Friday, June 11, 2010

Time Is Not On Our Side

I haven't been to a funeral since I was a child. Since my grandma and my great grandma. I remember being so scared when it was an open casket. Thankfully, tomorrow it won't be. Another Uncle of mine has died this year. First it was Uncle Keith... now it's my great uncle Wally. It hasn't really hit me yet. I haven't cried. Which is odd, I am usually the one who cries about everything. It scares me that I haven't really cried much about his passing. I mean, I knew he was really sick.. and he looked so fragile last time I saw him... But shouldn't I be more upset. Did I really drift that far away from my family? I remember the family being so close when I was young. When we would all gather for Christmas dinner at Aunt Lorraine and Uncle Wally's house.
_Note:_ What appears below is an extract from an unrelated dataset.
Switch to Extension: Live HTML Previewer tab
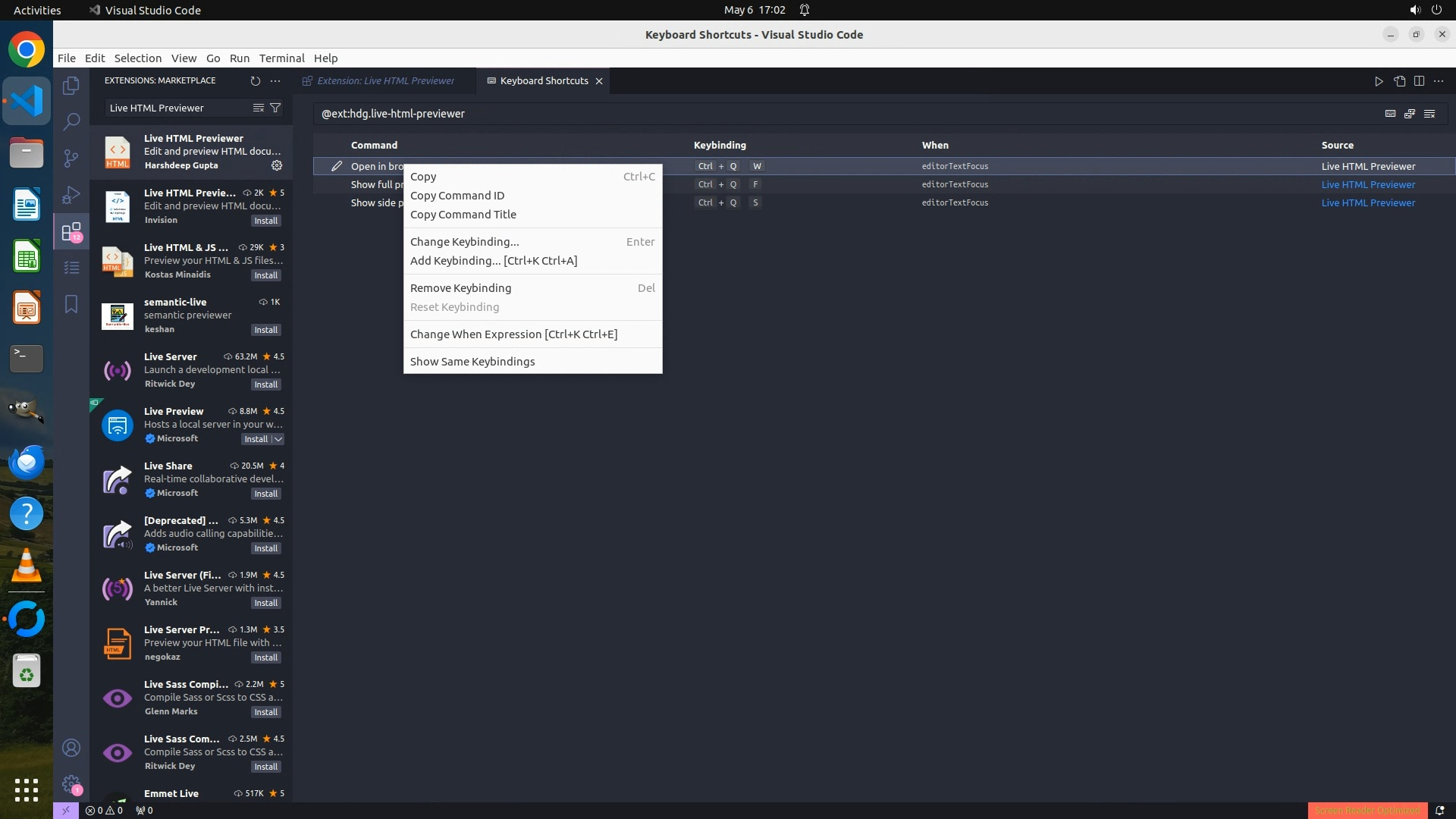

Back when great grandpa and great grandma were alive. When I didn't know family drama. Sometimes, I wish to go back to being the naive child I once was.

When will it hit me? If it was anyone else would I cry right away? As it stands, I personally don't feel I could lose my other family members without falling to complete pieces.. Like I cannot imagine losing my mom, my dad, my aunty velma, my uncle nello, or my cousins: Tianna and Chris... like I would be devastated to lose any of them. So why am I not devestated about Uncle Wally?

Tomorrow, I hope for the rain, and not the sunshine.